begin EXERCISE INPUTS
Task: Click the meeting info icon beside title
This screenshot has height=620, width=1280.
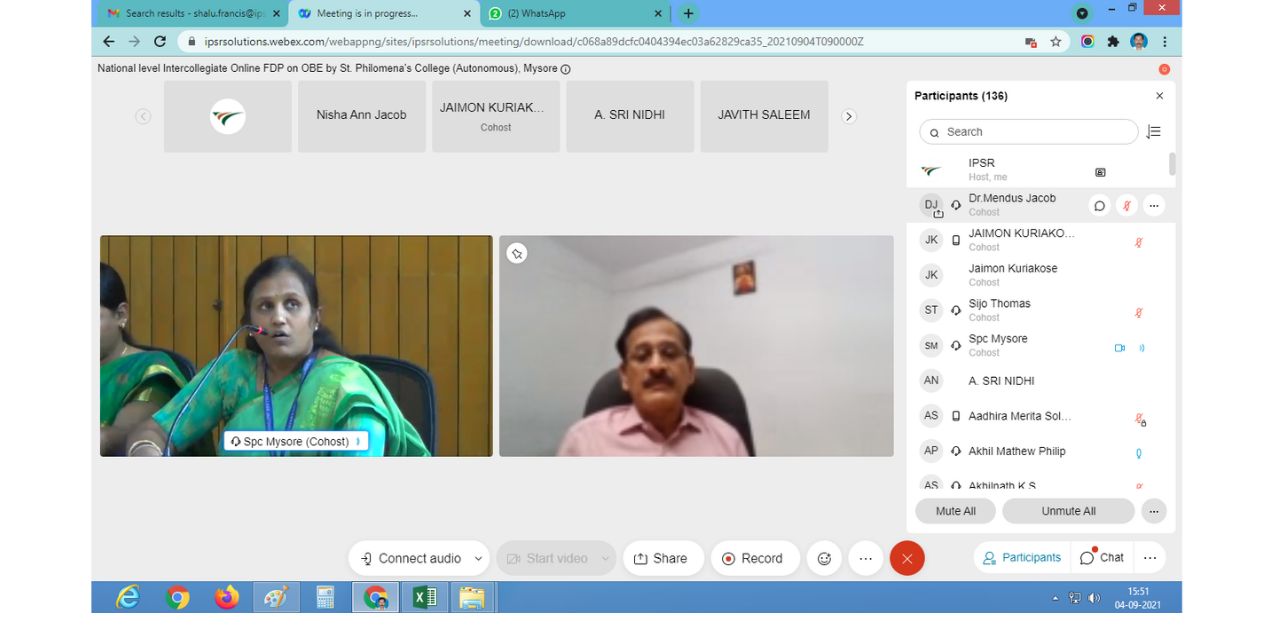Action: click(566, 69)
end EXERCISE INPUTS
begin EXERCISE INPUTS
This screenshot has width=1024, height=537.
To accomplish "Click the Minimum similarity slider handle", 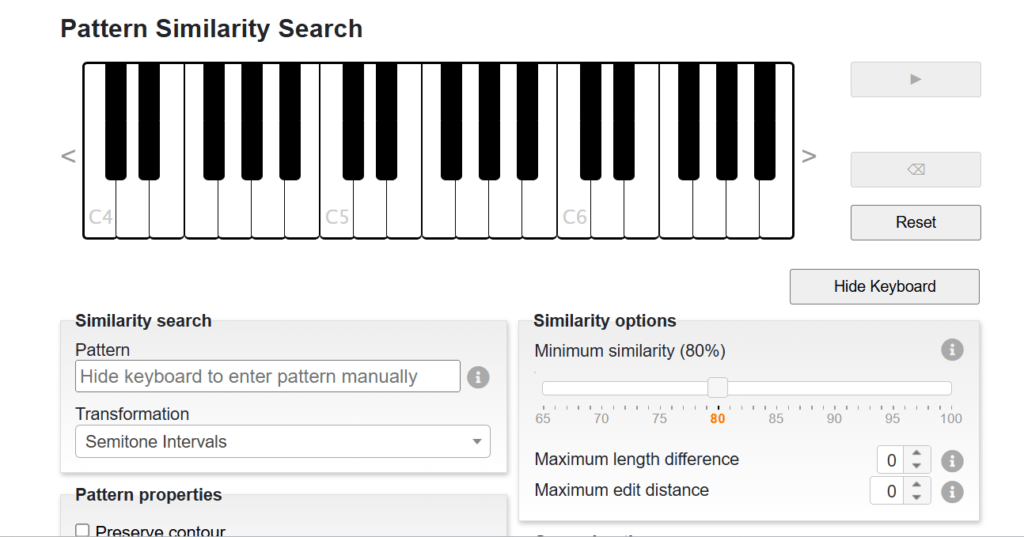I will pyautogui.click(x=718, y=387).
end EXERCISE INPUTS
begin EXERCISE INPUTS
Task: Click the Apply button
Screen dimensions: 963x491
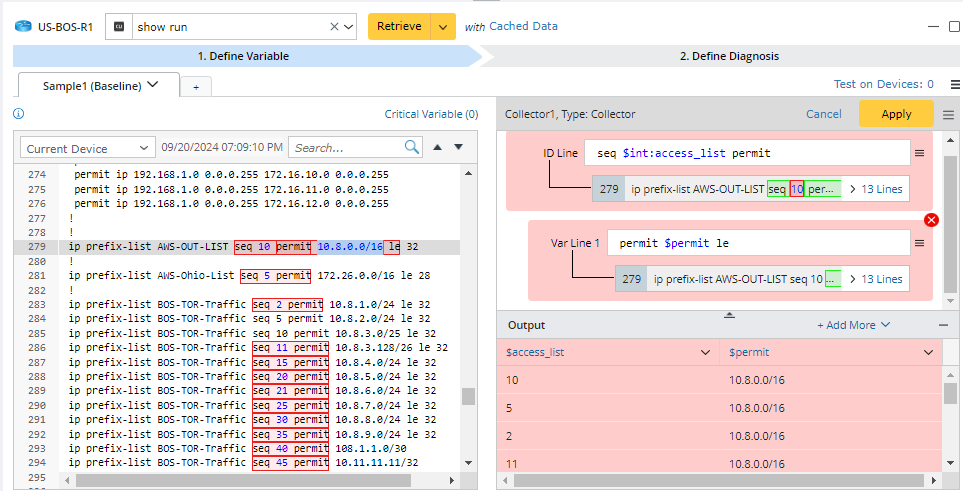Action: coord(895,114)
end EXERCISE INPUTS
DIRECTION >> Rewrite the records in the stretch from the line containing "Task: Click the meeting" through the line containing "Action: click(566, 69)" as a two-column CSV with the columns instruction and action. Give one row per record, put each value in a quoted field with line breaks turned into spaces, and leave the pictures out.

SOLUTION TO THE PROBLEM >>
instruction,action
"Task: Click the meeting info icon beside title This screenshot has height=620, width=1280.","Action: click(566, 69)"